State v. Zavala, 2
| Decision Date | 02 December 1982 |
| Docket Number | No. 2,CA-CR,2 |
| Citation | State v. Zavala, 666 P.2d 489, 136 Ariz. 389 (Ariz. App. 1982) |
| Parties | The STATE of Arizona, Appellee, v. Juan Claudio ZAVALA, Appellant. 2706. |
| Court | Arizona Court of Appeals |
Appellant was convicted by a jury of two counts of aggravated assault (upon police officers), driving while under the influence and resisting arrest. He was sentenced to concurrent prison terms of one and one-half years each on the felony counts and time served (sixteen days) for driving while under the influence.
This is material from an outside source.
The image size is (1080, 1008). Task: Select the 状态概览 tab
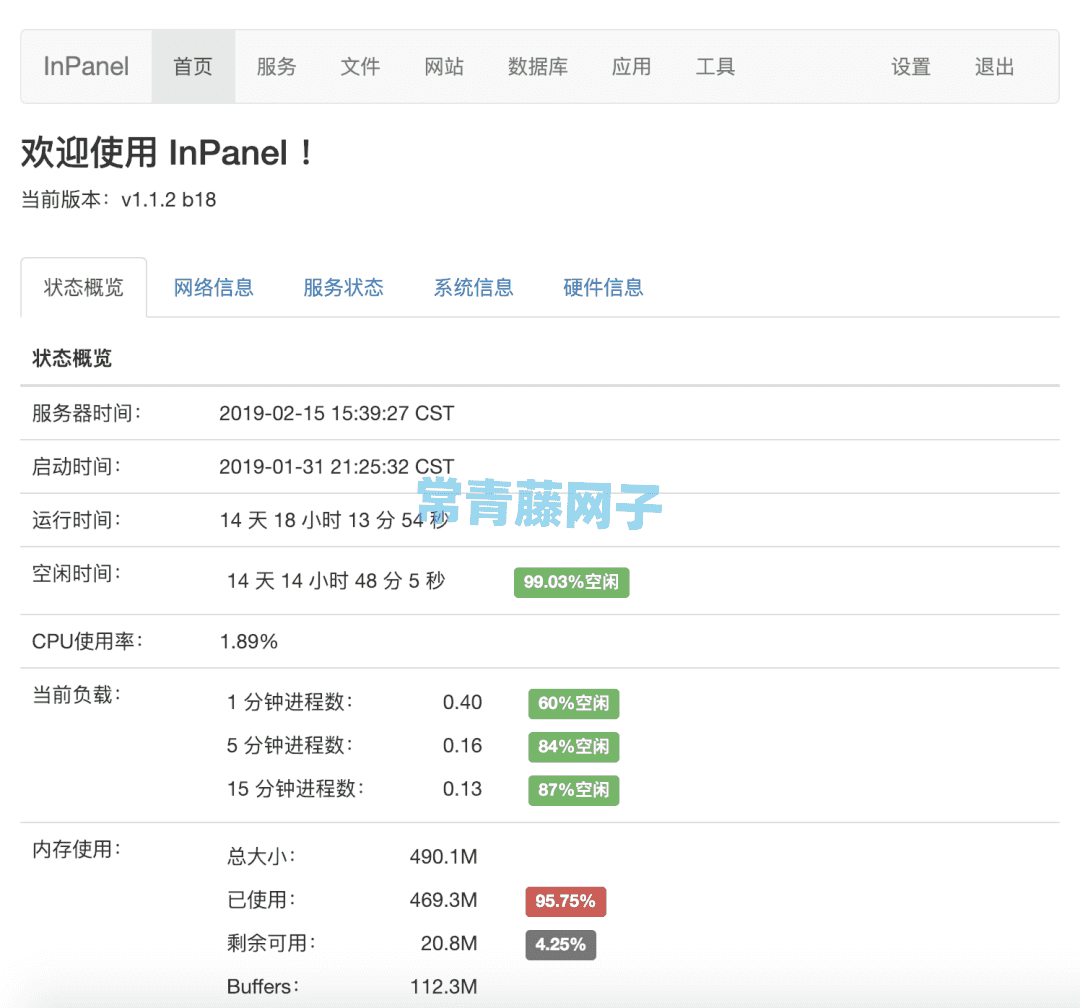point(84,287)
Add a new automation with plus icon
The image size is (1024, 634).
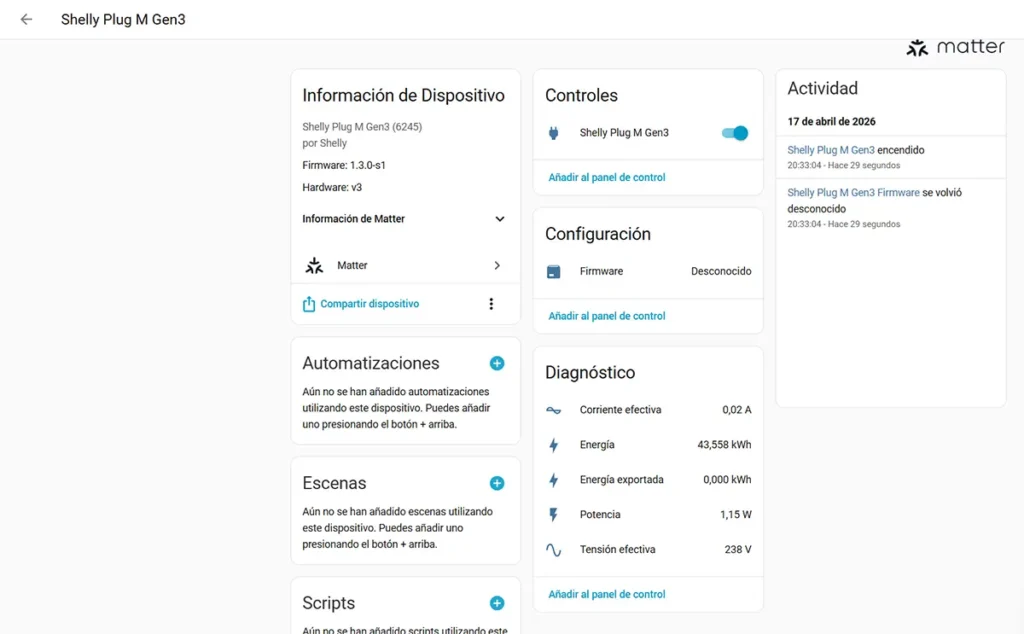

Appellant was tried and sentenced in absentia. The evidence adduced at trial shows the following. At noon on September 27, 1981, Officer Dan Slade of the Department of Public Safety was on duty in his mobile unit working radar in the area of Picacho Peak on I-10. A trucker stopped and told him about a white pickup truck which was parked in the emergency parking lane about one-half mile away. When Officer Slade went there he saw the truck. It had not been there when Officer Slade had passed a short time before. When Officer Slade approached the vehicle, he noticed that appellant was behind the steering wheel, partially hanging out of the window with vomit on his shirt. He looked in the car and saw that there was a can of beer between appellant's legs and the keys were in the ignition. Officer Slade shook the driver but was unable to awaken him. He took the can of beer from between appellant's legs and found that the can was still cool. He then got an ammonia inhalant from his patrol car and placing it under appellant's nose he was able to revive him. When appellant regained consciousness he started swinging his arms and told the officer to get away. Officer Slade who was dressed in his uniform and was wearing his badge identified himself as a police officer and told appellant he wanted to talk to him. Officer Slade went around to the passenger side of the vehicle, opened the door and tried to talk appellant into getting out of the vehicle. Appellant continued to swing at Slade and refused to get out.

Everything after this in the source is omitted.